From: Thomas Bushnell, BSG
Subject: Re: Inheritance of "/", auth and proc handles
Date: 19 Dec 2002 15:44:53 -0800
User-agent: Gnus/5.09 (Gnus v5.9.0) Emacs/21.2

Ludovic Courtès <ludovic.courtes@utbm.fr> writes:

> If I understand correctly, each task created by the Hurd "inherits" a
> handle to the root filesystem, as well as to the auth and proc servers from
> its parent task.  For auth and proc, this is necessary because they don't
> have an entry in the filesystem hierarchy, which is probably due to security
> reasons also.  For "/", it is necessary because the root filesystem is the
> root nameserver of the Hurd.  Is it correct so far?

Yes.

> Now, I'm trying to understand how those three handles are actually passed
> to new tasks.  The exec interface has an obsolete call called "exec_init"
> that has a auth handle and a proc handle argument.  However, "exec_exec"
> doesn't have such things so how does it work?  Any pointer?
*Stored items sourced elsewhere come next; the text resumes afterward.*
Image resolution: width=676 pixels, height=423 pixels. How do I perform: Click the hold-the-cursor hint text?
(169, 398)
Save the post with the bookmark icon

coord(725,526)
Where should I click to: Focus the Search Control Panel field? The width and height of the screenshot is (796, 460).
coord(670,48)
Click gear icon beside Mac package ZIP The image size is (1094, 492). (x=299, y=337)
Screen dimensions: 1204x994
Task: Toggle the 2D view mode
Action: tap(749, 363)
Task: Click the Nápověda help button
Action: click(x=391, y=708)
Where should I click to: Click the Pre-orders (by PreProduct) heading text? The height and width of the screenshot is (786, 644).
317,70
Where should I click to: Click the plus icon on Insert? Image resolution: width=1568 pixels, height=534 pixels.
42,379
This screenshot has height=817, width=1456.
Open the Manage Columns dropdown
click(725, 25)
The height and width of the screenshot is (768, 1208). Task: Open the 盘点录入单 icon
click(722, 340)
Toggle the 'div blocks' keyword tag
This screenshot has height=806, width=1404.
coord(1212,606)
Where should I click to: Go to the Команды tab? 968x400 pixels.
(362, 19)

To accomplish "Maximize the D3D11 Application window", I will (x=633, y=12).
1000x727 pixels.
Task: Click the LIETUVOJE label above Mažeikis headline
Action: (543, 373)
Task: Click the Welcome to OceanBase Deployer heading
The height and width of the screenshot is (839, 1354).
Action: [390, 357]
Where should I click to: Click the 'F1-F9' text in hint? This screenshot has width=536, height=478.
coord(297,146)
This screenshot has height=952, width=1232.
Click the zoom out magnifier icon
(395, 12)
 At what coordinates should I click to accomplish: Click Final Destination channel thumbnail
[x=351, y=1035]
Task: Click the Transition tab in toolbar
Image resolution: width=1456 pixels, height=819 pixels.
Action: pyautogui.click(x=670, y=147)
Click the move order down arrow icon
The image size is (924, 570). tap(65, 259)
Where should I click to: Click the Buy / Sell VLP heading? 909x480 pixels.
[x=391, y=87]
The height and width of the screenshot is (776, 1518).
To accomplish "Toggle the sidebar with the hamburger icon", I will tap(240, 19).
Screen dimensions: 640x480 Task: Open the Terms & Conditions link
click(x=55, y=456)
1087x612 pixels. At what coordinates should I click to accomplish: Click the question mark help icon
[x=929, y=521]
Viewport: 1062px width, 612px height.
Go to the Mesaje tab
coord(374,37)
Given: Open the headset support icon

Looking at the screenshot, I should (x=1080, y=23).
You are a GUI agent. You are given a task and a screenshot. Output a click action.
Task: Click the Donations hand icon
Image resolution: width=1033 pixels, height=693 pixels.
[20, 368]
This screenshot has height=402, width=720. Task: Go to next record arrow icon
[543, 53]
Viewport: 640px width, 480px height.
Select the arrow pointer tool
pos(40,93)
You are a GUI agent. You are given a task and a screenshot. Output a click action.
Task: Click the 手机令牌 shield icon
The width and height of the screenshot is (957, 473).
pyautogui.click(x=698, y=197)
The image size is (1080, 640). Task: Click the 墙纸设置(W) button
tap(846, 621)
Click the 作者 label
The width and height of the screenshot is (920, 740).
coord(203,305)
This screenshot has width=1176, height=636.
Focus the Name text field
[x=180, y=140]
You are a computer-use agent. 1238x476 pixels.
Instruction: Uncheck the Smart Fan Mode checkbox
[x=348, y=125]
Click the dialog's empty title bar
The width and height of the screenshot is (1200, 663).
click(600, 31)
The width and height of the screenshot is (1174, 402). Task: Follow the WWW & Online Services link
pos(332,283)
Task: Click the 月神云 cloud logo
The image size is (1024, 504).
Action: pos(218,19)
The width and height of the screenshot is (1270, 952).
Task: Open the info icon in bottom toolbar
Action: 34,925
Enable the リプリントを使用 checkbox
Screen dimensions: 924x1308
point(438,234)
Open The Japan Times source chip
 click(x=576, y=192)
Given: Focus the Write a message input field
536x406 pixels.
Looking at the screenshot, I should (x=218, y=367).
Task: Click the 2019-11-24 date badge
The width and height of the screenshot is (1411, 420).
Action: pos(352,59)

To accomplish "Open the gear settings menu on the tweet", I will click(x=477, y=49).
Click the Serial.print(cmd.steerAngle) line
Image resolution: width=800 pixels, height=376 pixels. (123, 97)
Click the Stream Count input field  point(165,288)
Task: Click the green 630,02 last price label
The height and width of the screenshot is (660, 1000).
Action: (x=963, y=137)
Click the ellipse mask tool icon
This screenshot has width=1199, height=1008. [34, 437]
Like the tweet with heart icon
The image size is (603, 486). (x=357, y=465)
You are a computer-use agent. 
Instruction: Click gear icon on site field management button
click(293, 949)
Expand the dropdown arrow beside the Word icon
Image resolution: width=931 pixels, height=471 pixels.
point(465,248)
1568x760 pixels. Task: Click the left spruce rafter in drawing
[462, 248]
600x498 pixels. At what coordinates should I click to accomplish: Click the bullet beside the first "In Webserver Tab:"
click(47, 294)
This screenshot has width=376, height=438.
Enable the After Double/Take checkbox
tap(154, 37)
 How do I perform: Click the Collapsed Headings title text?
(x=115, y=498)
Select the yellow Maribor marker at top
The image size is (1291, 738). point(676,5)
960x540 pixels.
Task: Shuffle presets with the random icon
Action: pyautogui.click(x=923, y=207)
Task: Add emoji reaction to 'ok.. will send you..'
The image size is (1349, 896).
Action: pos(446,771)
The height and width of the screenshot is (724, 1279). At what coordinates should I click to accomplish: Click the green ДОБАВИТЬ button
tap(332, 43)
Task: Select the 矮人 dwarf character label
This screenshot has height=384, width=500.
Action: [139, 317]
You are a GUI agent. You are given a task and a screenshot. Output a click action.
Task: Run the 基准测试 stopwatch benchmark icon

exec_init is not obsolete.  It is, however, only used once in
bootstrapping the system, and isn't really relevant to what you're
worried about.

There are two parts to the answer for your question.

At fork, when a new task is actually created, the task inherits these
send rights because the implementation of fork in libc explicitly
copies all the ports from the old task to the new one, under the same
port names.  (Of course it gets a *new* proc handle.)

At exec, the old image is destroyed.  The ports that are preserved
(like the root filesystem, or the auth and proc handles) are passed to
file_exec (in the portarray argument), and then to exec_exec.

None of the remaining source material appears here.